Canberra defended furiously for the next minute. In the end, it came down to a Luke Brooks bomb, perfectly rehearsed for David Nofoaluma. This time, the kick wasn't inch perfect, and the Wests veteran couldn't take it cleanly. Jack Wighton hammered into him at full speed, and the crowd cheered as it appeared the Raiders had denied the visitors.

Only for the match official to determine the contact was illegal - Wests would get one more play. In the end, Jamal Fogarty scooped up another well-aimed Brooks grubber. It looked like the match official was going to blow another penalty - and there was confusion in the stands - but someone must've gotten in his ear, as he called the end of the game, instead.

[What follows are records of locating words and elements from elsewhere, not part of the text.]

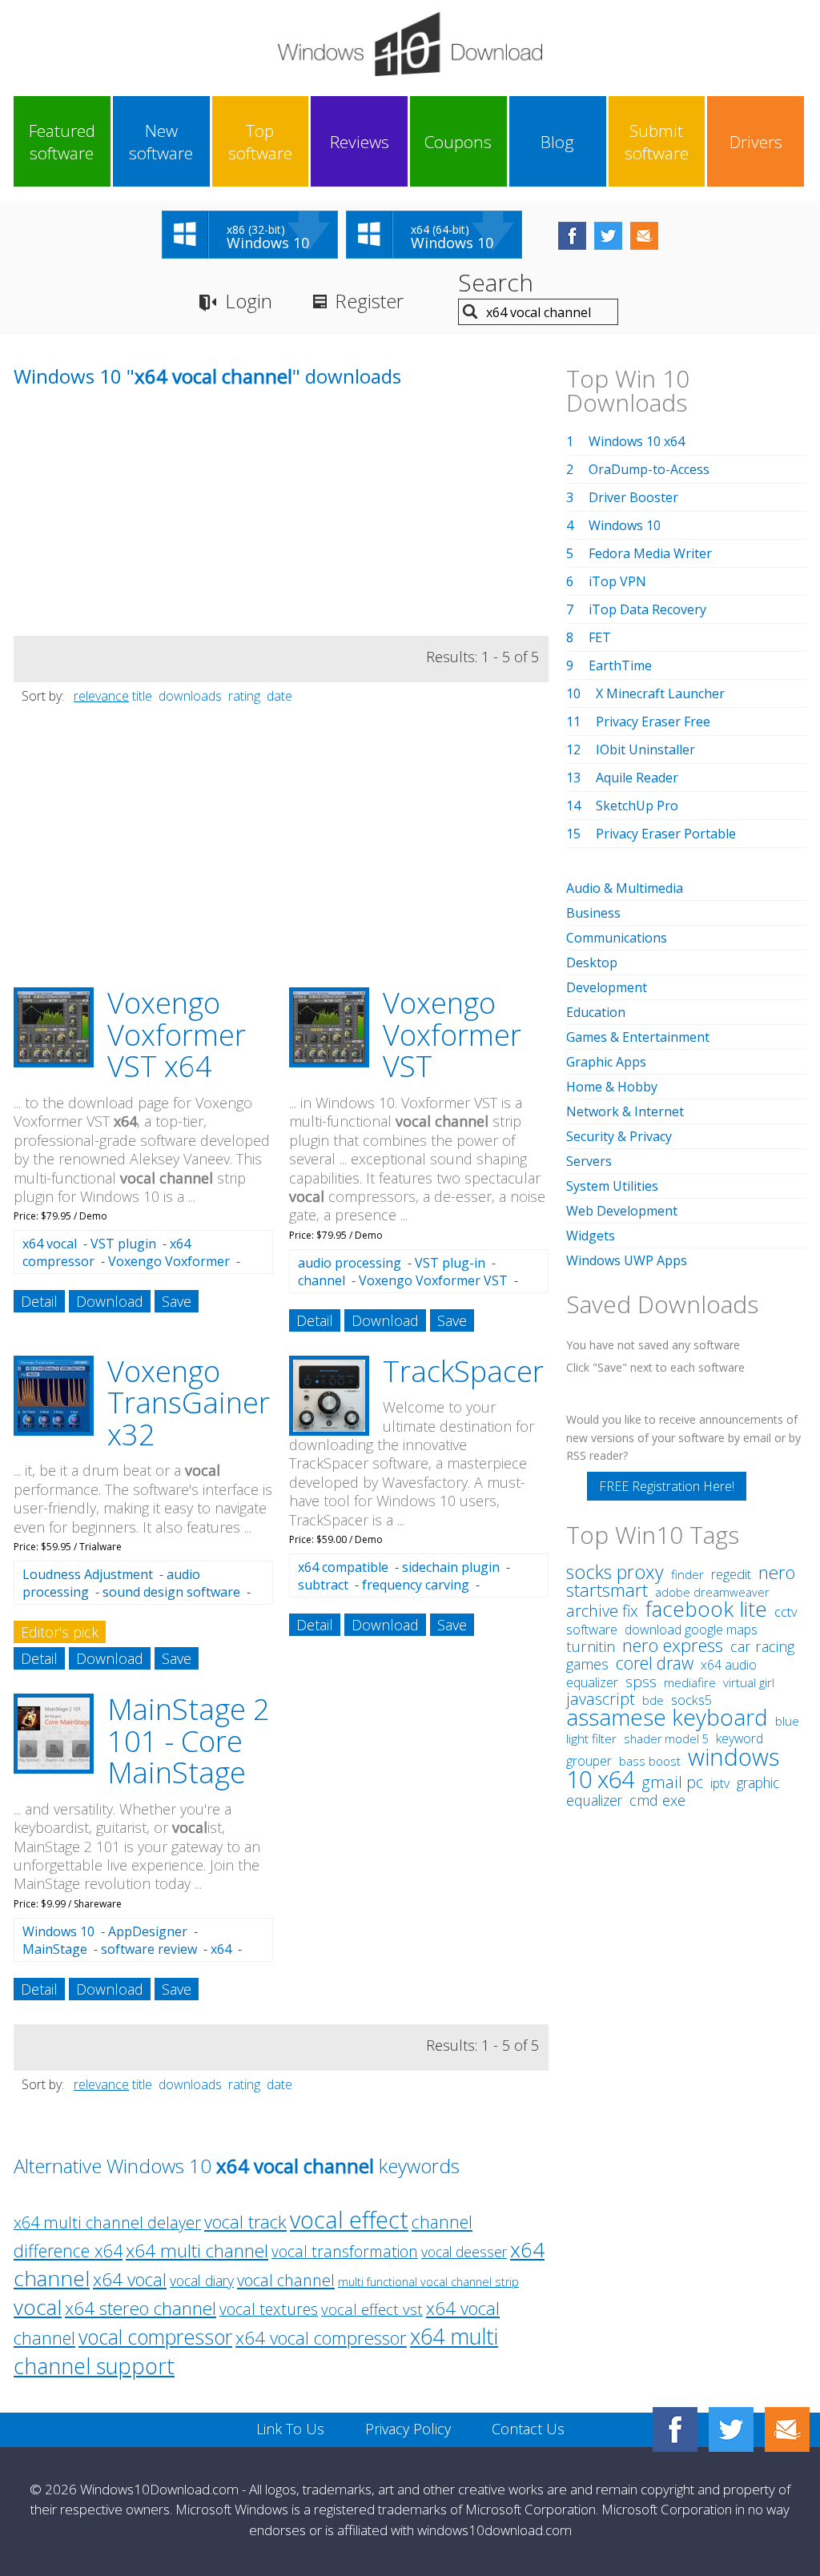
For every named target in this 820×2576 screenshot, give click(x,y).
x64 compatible (343, 1567)
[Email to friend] (644, 236)
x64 (221, 1949)
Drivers (756, 142)
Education (595, 1012)
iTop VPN (617, 581)
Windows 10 (58, 1931)
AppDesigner (147, 1931)
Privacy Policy (408, 2428)
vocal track (245, 2221)
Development (606, 987)
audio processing (349, 1263)
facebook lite (706, 1608)
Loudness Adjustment (87, 1574)
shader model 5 (666, 1738)
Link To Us (290, 2428)
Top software (260, 141)
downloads (190, 696)
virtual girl (748, 1682)
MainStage (54, 1949)
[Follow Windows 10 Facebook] (572, 236)
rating (244, 696)
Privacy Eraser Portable (666, 833)
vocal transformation (344, 2251)
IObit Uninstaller (645, 749)
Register (369, 300)
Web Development (621, 1211)
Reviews (359, 142)
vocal (38, 2307)
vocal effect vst (372, 2309)
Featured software (62, 141)
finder (687, 1574)
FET (600, 637)
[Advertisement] (134, 524)
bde (653, 1700)
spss (641, 1681)
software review (149, 1949)
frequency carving (415, 1584)
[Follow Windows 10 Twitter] (608, 236)
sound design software (171, 1592)
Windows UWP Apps (626, 1260)
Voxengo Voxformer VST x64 (176, 1034)
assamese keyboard (667, 1717)
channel (321, 1280)
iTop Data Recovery (647, 609)
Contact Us (528, 2428)
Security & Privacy (619, 1136)
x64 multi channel (197, 2250)
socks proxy (615, 1572)
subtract (323, 1584)
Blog (557, 142)
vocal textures (268, 2309)
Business (593, 913)
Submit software (657, 141)
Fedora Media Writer (650, 553)
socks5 (691, 1700)
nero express (672, 1645)
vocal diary (202, 2280)
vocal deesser (464, 2251)
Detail (39, 1301)
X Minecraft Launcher (660, 693)
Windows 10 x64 (637, 441)
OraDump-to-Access (649, 469)
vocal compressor (155, 2336)
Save (176, 1301)
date (279, 696)
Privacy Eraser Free (653, 721)
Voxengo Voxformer (169, 1261)
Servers (589, 1161)
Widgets (590, 1235)
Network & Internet (625, 1111)
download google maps (691, 1629)
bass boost (650, 1761)
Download (109, 1301)
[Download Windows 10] (410, 44)
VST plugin (123, 1243)
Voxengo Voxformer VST (452, 1034)
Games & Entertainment (637, 1037)
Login (248, 300)
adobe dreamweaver (712, 1592)
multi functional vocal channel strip (428, 2281)
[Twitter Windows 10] (731, 2429)
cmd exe (657, 1800)
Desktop (591, 962)
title (142, 696)
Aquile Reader (637, 777)
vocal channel (286, 2280)
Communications (616, 937)
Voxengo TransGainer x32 (188, 1403)
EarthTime (620, 665)
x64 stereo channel (140, 2308)
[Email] (787, 2429)
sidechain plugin (451, 1567)
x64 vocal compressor (321, 2337)
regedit (731, 1574)
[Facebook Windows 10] (675, 2429)
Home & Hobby (611, 1086)
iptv (720, 1783)
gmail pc (672, 1782)
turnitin (590, 1646)
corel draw (654, 1662)
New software (161, 141)
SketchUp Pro (637, 805)
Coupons (458, 142)
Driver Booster (633, 497)
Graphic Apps (606, 1062)
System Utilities (612, 1186)
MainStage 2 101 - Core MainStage (188, 1741)
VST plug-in (450, 1263)
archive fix (602, 1611)
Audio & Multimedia (624, 888)
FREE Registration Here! (666, 1486)
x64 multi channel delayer (107, 2222)
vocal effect (349, 2219)
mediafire (690, 1682)
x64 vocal (49, 1243)
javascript (600, 1699)
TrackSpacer (463, 1371)
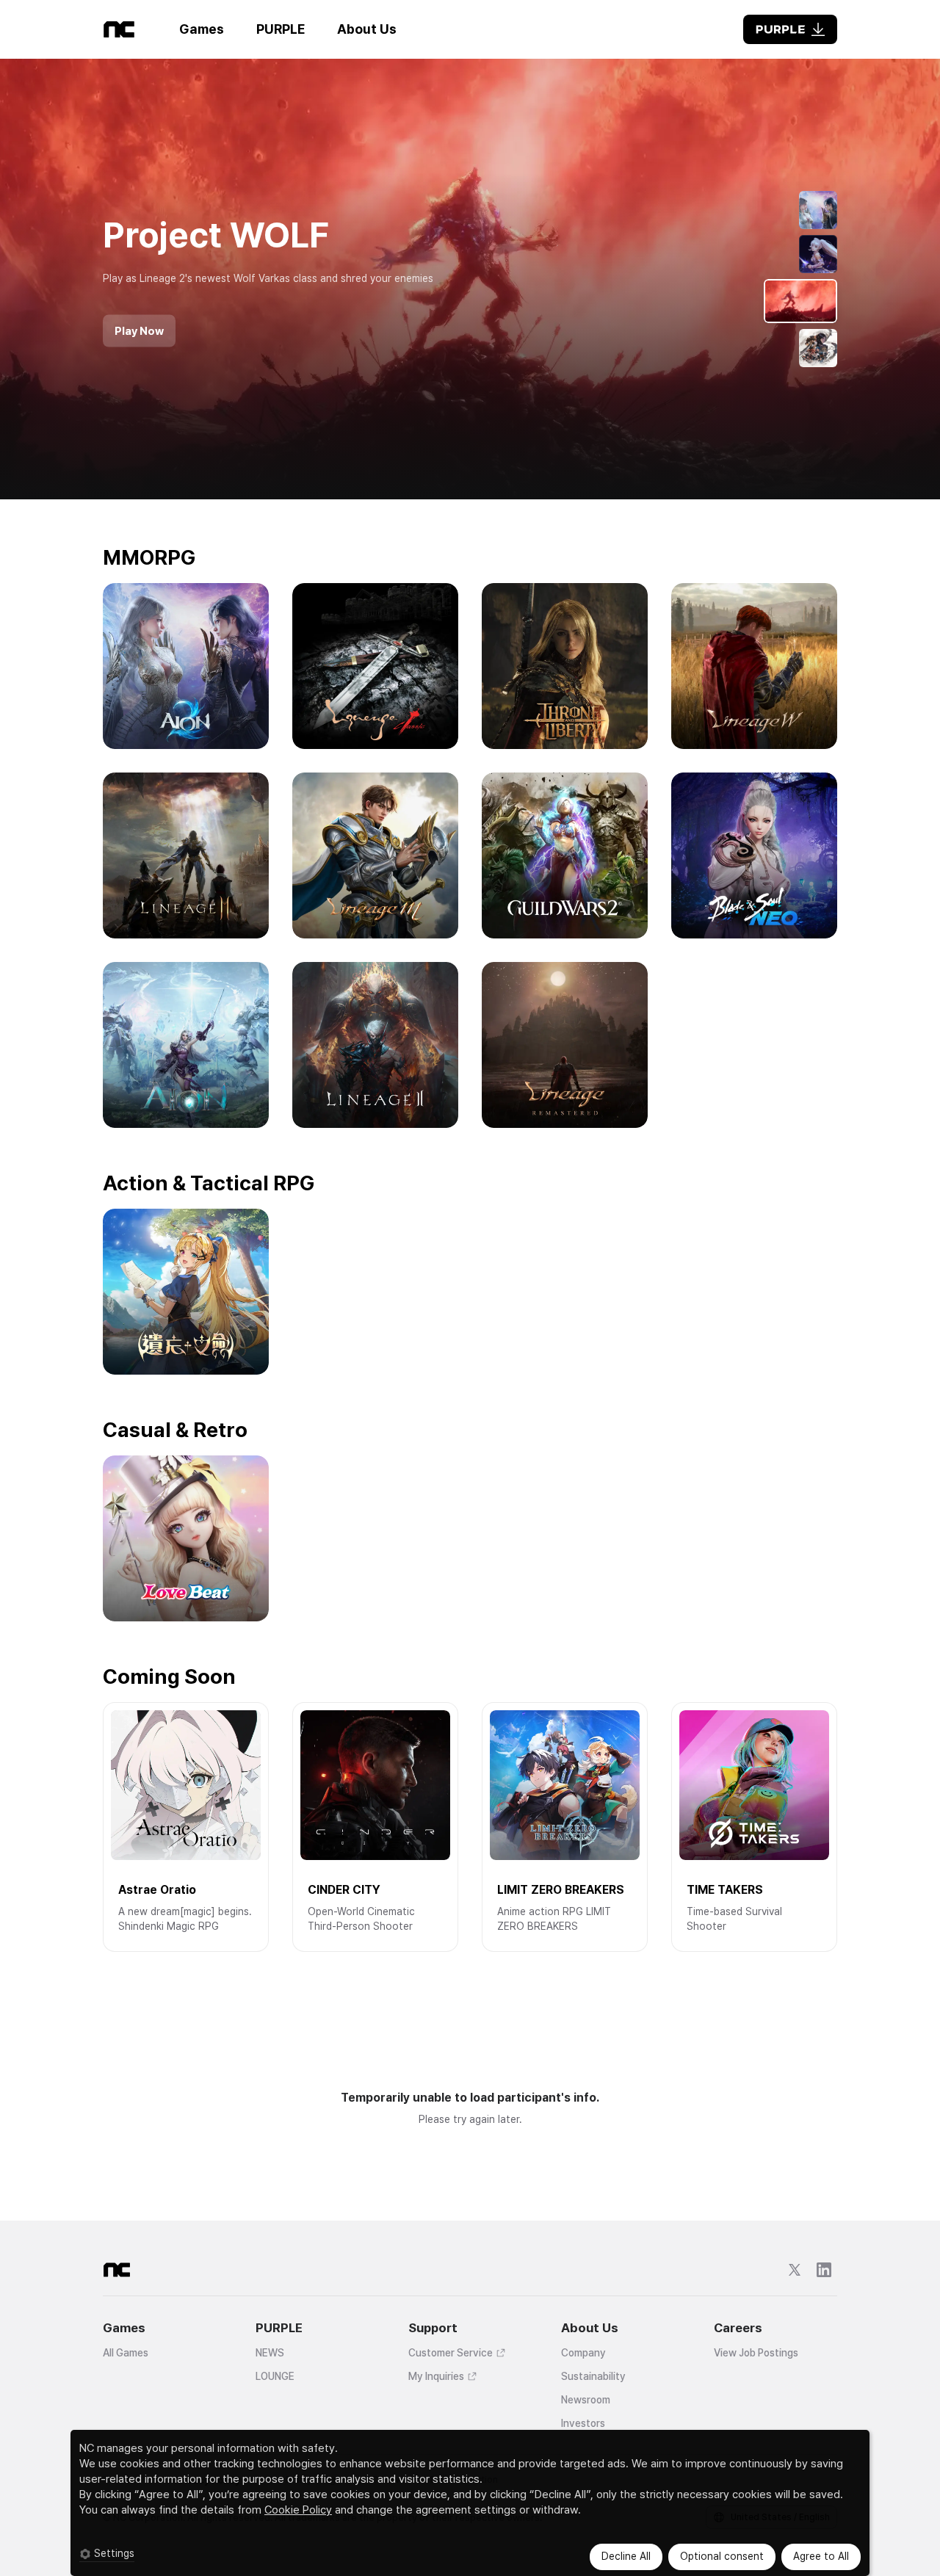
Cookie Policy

And so Canberra had to win the game twice. Another narrow escape to add to the list.

This year has been marked by rubber-banding. Canberra has made an art form of racing out to quick leads and then slowly being pegged back, before finding an extra gear and sealing the deal. When they've won, of course. It's not hard to find examples of embarrassing pummellings, particularly at home, when they haven't been able to rack up a quick score and just lost without putting up much of a fight.

Just as in the game against Newcastle, it seems there's disharmony in the side. Players aren't right, plays are breaking down, and defensively Canberra is leaking points and struggling to make meters.

It seems this year has wreaked an almighty toll mentally on the lads, and the bill has come due for all of their narrow escapes. And unfortunately, the run home doesn't look much better for the men in green - Melbourne, Brisbane, Cronulla and Canterbury-Bankstown will form the back end of the Raiders' season - and at current pace, it's hard to see them winning any of those games.

I'd do some strange things for a bye.

Before I conclude today's article, just a small note with regard to the forward pass that led to Seb Kris' try.

If the game had ended with David Nofoaluma being tackled into touch and the game ending on the spot, I would happily concede that the Raiders got the rub of the green and still lost. Instead, we got treated to having to watch Canberra win the game twice. Any of the good chemicals we received from watching the Raiders win was immediately sucked up by watching as the match officials gave the Tigers a second chance, and nearly a third chance, to win the game.

So don't hassle me with this bullshit about "muh referees letting Canberra win." If that was true, "Nofo" would've been shovelled into touch and that would've been that. Instead we got the NASCAR All Star 2021 finish, but in NRL form. Very frustrating.